Sans doute, si. Mais Sullivan n’allait pas donner à ce salopard la satisfaction de l’admettre. « Tu n’aurais pas dû être seul.
— Bien sûr. Le Grimnoir me fait tellement confiance que personne n’aurait protesté si je m’étais mis à bidouiller des kanjis dans une base militaire secrète. »
La colère, sans s’être dissipée, avait perdu de son intensité. Sullivan se sentait insatisfait et épuisé. Il s’assit sur une caisse. « Qu’est-ce qui se passe dans ces écoles ?
— Des écoles, mon œil ! lâcha Southunder. Des salles de torture, plutôt. »
Toru fit d’abord mine de vouloir protester, mais il eut la sagesse de se taire. « Je ne sais pas. Tout a commencé après la mort de mon père. L’imposteur s’est dévoilé. C’est un garde de fer haut placé du nom de Dosan Saito, et l’un de mes sensei.
— Un sensei ?
— Un maître. Saito était un proche conseiller d’Okubo Tokugawa et un membre très respecté du cabinet. La trahison d’un homme d’honneur est inattendue.
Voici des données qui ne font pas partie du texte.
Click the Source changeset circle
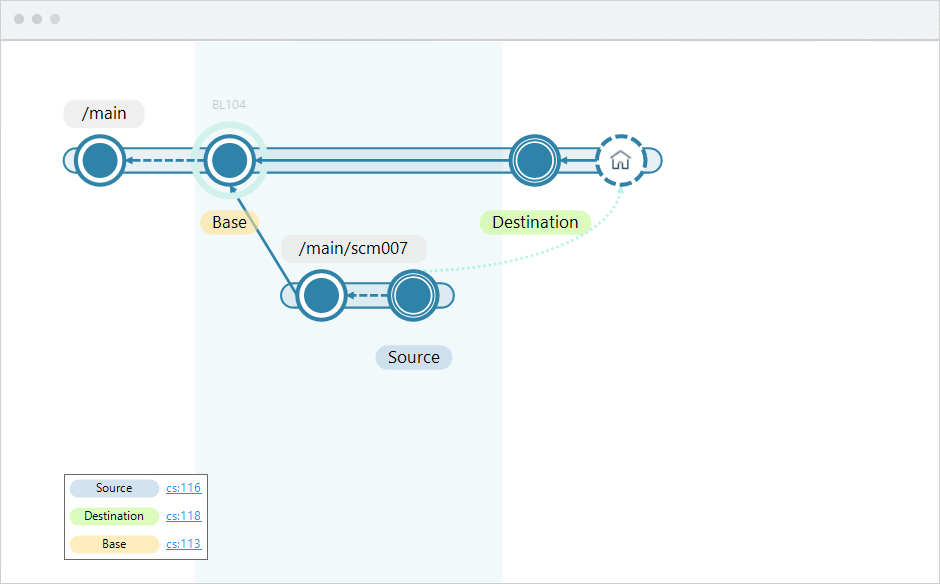[x=412, y=296]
— Vous et votre foutu honneur ! Il a roulé votre empire dans la farine. » Sullivan s’alluma une cigarette. Ils se trouvaient dans une section du dirigeable où on n’était pas censé fumer, mais Southunder laissa couler. Heureusement. Sullivan voulait bien épargner Toru pour éviter d’abîmer le vaisseau, mais, fumer, ce n’était pas négociable. « Et ce Saito, c’est un sosie ou quoi ?
— Non. Une brute comme moi, un type de magie assez courant. Je ne sais pas comment il réussit une imitation si convaincante. Il abuse des hommes qui connaissent Okubo Tokugawa depuis des dizaines d’années.
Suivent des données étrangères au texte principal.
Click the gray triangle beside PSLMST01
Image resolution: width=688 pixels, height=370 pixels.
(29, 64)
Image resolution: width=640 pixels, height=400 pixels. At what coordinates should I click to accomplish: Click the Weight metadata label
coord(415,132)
— J’espère qu’il s’amuse bien, grogna Southunder. Sincèrement, je me fous de savoir quel tyran dirige votre bande de tyrans, tant qu’il fait le nécessaire pour détruire le monstre extraterrestre avant qu’il soit trop tard. »
Toru prit une longue inspiration comme pour se préparer à un aveu difficile.
Sullivan laissa pendre son clope au coin de ses lèvres. « Quoi encore ?
— Je crois que Saito est allié avec l’éclaireur. »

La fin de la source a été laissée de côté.